Pire encore : malgré les références appuyées à la stabilité régionale, au Conseil de sécurité et à l’importance du rôle de l’Algérie sur la scène internationale, aucun mot n’a été soufflé sur l’un des drames les plus urgents de notre temps. Un silence assourdissant.
Tebboune évite Gaza, mais s’accroche au Sahara occidental Autre surprise de cette visite : Massad Boulos, réputé proche des cercles pro-marocains de Washington, n’a lui-même pas abordé publiquement la question du Sahara occidental. Ni soutien, ni prise de position : une neutralité calculée, probablement pour ménager ses hôtes à Alger avant de rallier Rabat.

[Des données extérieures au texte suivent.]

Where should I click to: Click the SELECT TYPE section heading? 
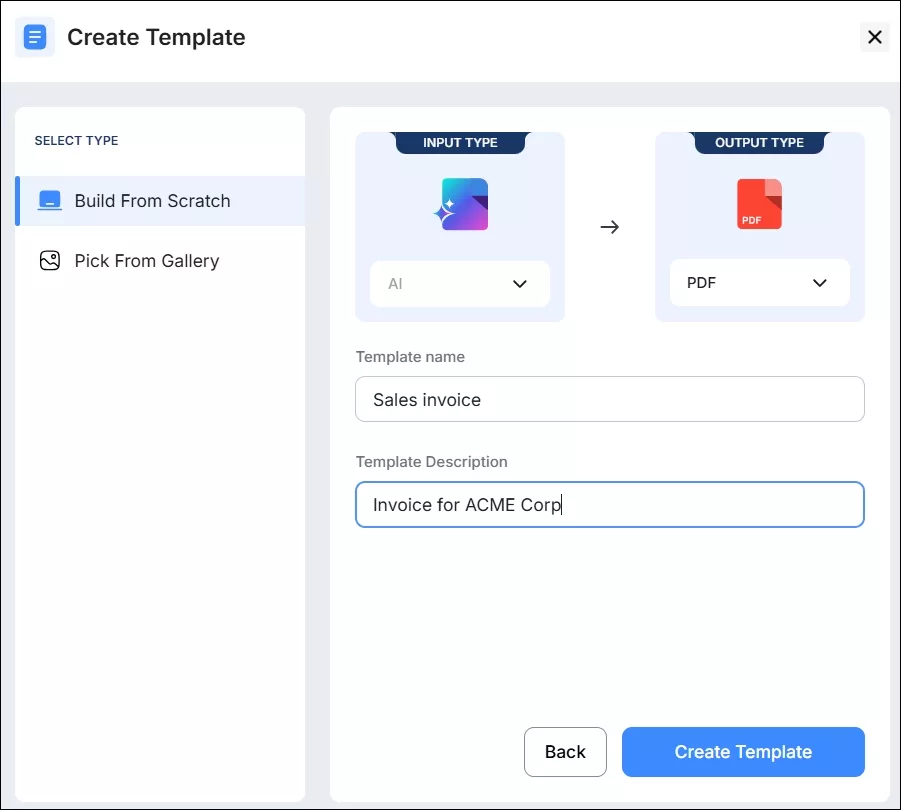pos(76,140)
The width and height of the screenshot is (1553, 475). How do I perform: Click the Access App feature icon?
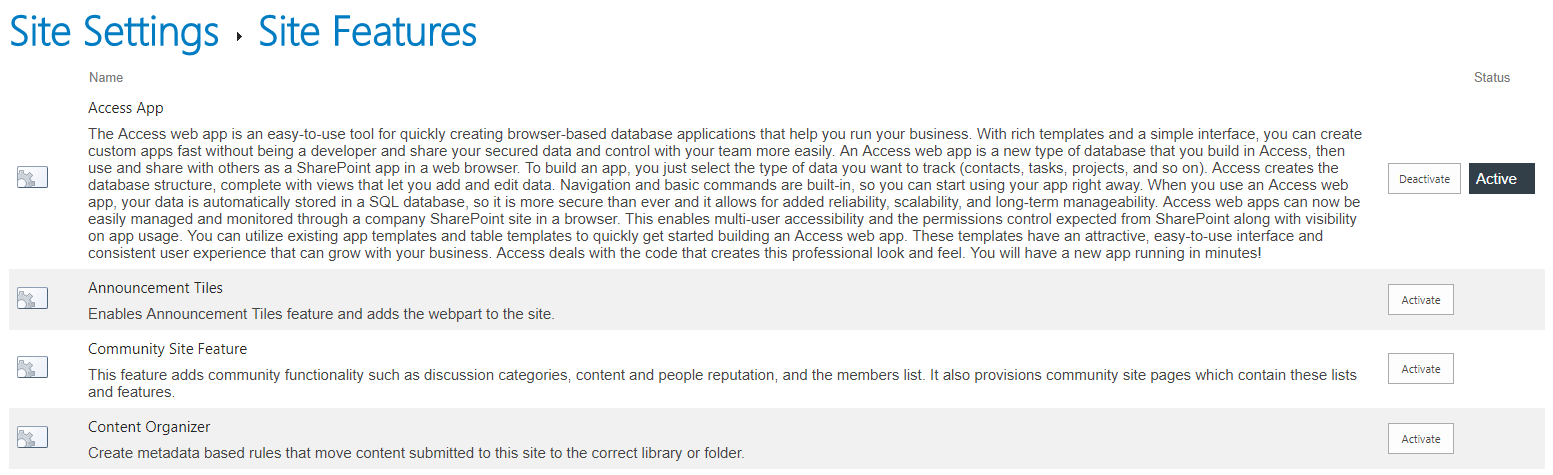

Dans ses déclarations à la presse, Boulos s’est contenté de rappeler que les États-Unis considèrent « l’Algérie et le Maroc comme deux pays amis ». « Il ne fait aucun doute que le Maroc est un pays allié et partenaire, mais nous souhaitons aussi les meilleures relations avec l’Algérie », a-t-il insisté, sur un ton diplomatiquement équilibré.
Une diplomatie algérienne à géométrie variable La veille, Boulos s’était entretenu avec le ministre Attaf. Les discussions ont tourné autour de la coordination au sein du Conseil de sécurité des Nations Unies et des crises régionales : Libye, Sahel, Grands Lacs… Là encore, Gaza n’est pas mentionnée. Faut-il y voir un calcul diplomatique ? Une volonté de ne pas heurter Washington ? Ou le signe d’un désintérêt réel pour la tragédie palestinienne, lorsque les caméras ne sont pas braquées ?
Cette visite marque un tournant dans la diplomatie algérienne. Celle d’un régime qui, lorsqu’il s’adresse à l’Occident, préfère taire Gaza pour parler business, sécurité et « commerce équitable ». Et ce, au moment même où d’autres capitales du Sud global haussent le ton contre l’inaction internationale.
Le silence de Tebboune sur Gaza, en présence de l’émissaire américain, n’est pas une omission. Il est un signal : celui d’un pouvoir prêt à troquer ses slogans pour une respectabilité diplomatique à bon prix.